Returns of liquid tradable assets like stocks, stock
indices, currencies or commodities like oil, gold or
silver have some common typical properties which are
usually referred to as stylized facts. In the following
we list these stylized facts and illustrate them on
concrete data.

Let S_k denote the closing price of some liquid
tradable asset on day t_k. Its return ret(t_k) from
day t_{k-1} to day t_k is defined by

ret(t_k) := (S_k - S_{k-1}) / S_{k-1}                (1)

The d-day mean on day t_k is defined by

mean_d(t_k) := 1/d sum_{j=0}^{d-1} ret(t_{k-j})      (2)

There are the following so called stylized facts:

Stylized Fact 1) For arbitrary time horizons d (larger
than 2 or 3 weeks) the d-day means are close to zero.
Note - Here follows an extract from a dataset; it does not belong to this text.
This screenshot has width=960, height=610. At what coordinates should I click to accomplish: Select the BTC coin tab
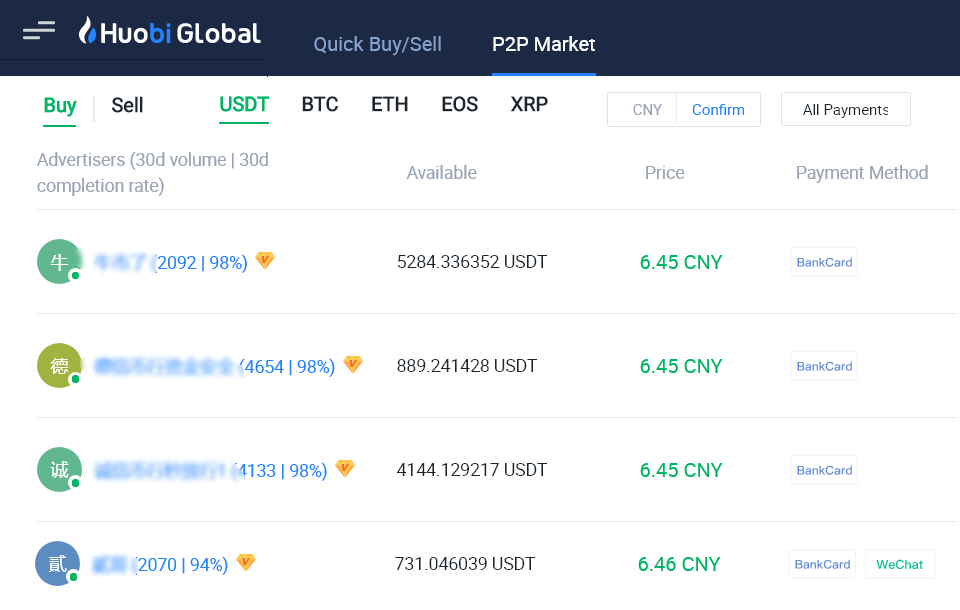click(320, 105)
Because of stylized fact1 the d-day standard deviation
(also called d-day volatility) on day t_k can be defined
by

stddev_d(t_k) := sqrt{ 1/d sum_{j=0}^{d-1} ret(t_{k-j})^2 }
(3)

Normalized quantities, in a probabilistic context, are
defined by (quantity - mean)/stddev which reduces to
quantity/stddev if the mean is zero. Thus, because of
stylized fact1, we define normalized returns (for a
d-day time horizon) through

normret_d(t_k) := ret(t_k) / stddev_d(t_{k-1})       (4)
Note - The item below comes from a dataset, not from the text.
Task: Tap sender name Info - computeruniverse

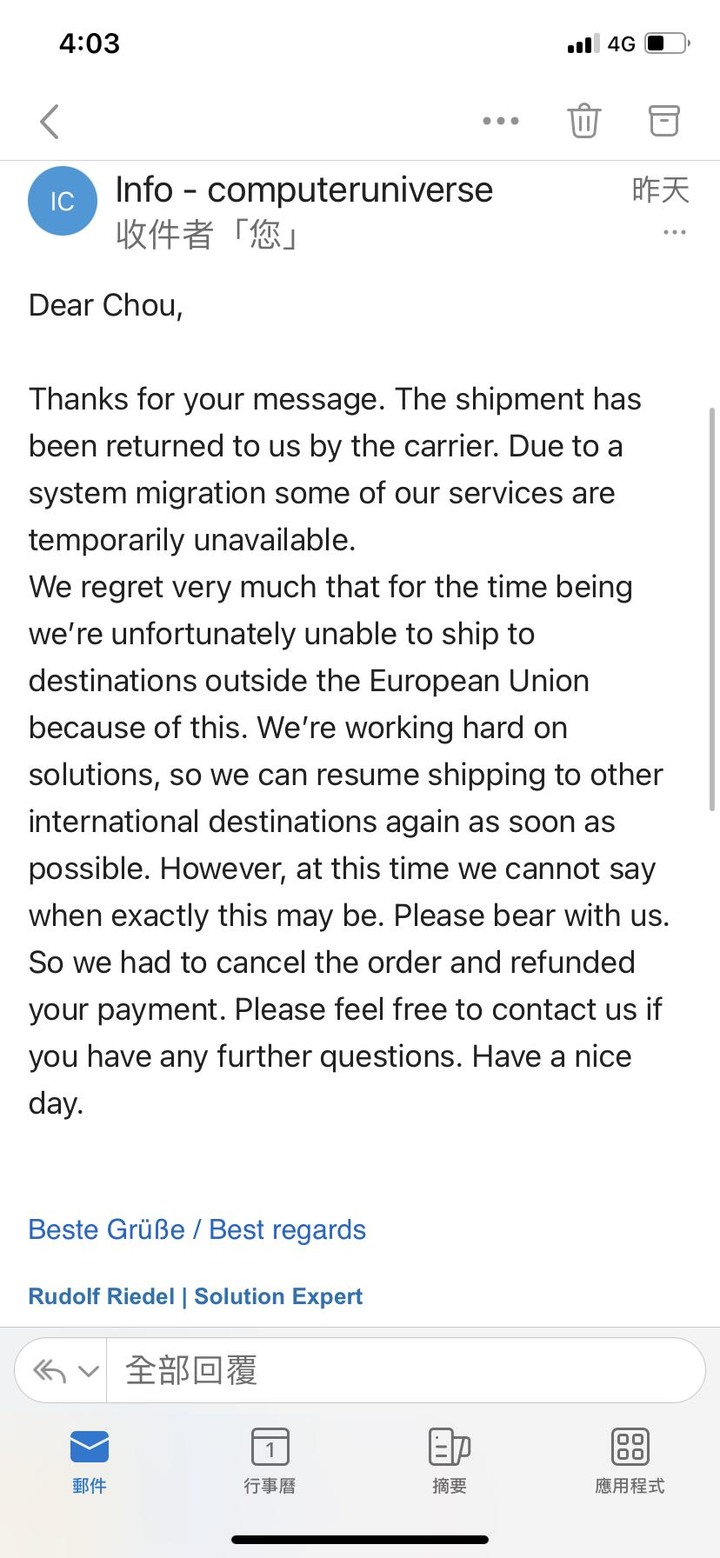Action: [304, 189]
Then one can take a look at the distribution of the
normalized returns by making a histogram plot. One
finds:

Stylized Fact 2a) For large time horizon d (say, d>=250,
which corresponds to one year), the distribution of the
normalized returns is "leptocurtic", that is, there is
a more pronounced peak at zero and more faster decay
in a neighborhood of zero when compared to the standard
normal distribution. Furthermore there are "heavy tails":
there are some very large positive or negative normalized
returns which one would not see under the assumption of
a normal distribution.

Stylized Fact 2b) By making d smaller and finally put-
ting it to d=15 or d=20 (3 or 4 weeks), the distribution
of the normalized returns approaches more and more the
shape of a normal distribution. The occurance of heavy
tails decreases, but the variability of the d-day stddev
or equivalently, the variability of the d-day volatility
increases. This observation lies at the bottom of the
stochastic volatility models.

Furthermore one finds the following:

Stylized Fact 3) Returns for different days t_k are
nearly uncorrelated. However, the absolute value or
the square of returns have a significant positive
correlation (which could be around 10%-20%).
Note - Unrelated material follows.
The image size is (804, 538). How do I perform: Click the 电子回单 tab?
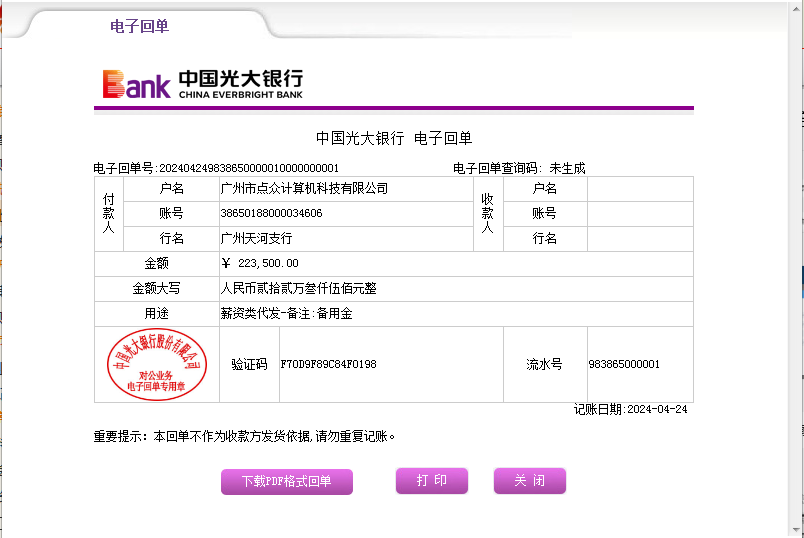[139, 26]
Stylized Fact 4) "volatility clustering": returns tend
to group themselves into clusters or phases with high
or low volatility, there is no uniform distribution
of the returns over time. This is also a motivation
for stochastic volatility models.

Let's demonstrate these facts now by looking at con-
crete data: the file DAX.txt contains the daily closing
prices for the time period 2005-2014, the file SPX.txt
contains the daily closings of the S&P500 for 1950-2015
and GE.txt contains the daily closing prices for the
General Electric stock from 1962 to 2015. This results
in approximately
DAX:  2500
SPX:  16500
GE:   13500
observation days. All data are taken from Yahoo Finance.

#
# Start R Session:
#
dax
tail(dax)
summary(dax)
str(dax)
# let's remove all rows with NAs:
dax = na.omit(dax)
summary(dax)

# in R there are basically 4 different data types: vectors,
# matrices, data frames and lists:
# dax is of type data frame
# the content of each column can be written into some vector:

names(dax)
S = dax\$index             # equivalent to S = dax[,2]
S
str(S)
plot(S)
plot(S,type="l")
dates = as.Date(dax\$dates)
plot(dates,S,type="l",main="DAX30, 2005-2014")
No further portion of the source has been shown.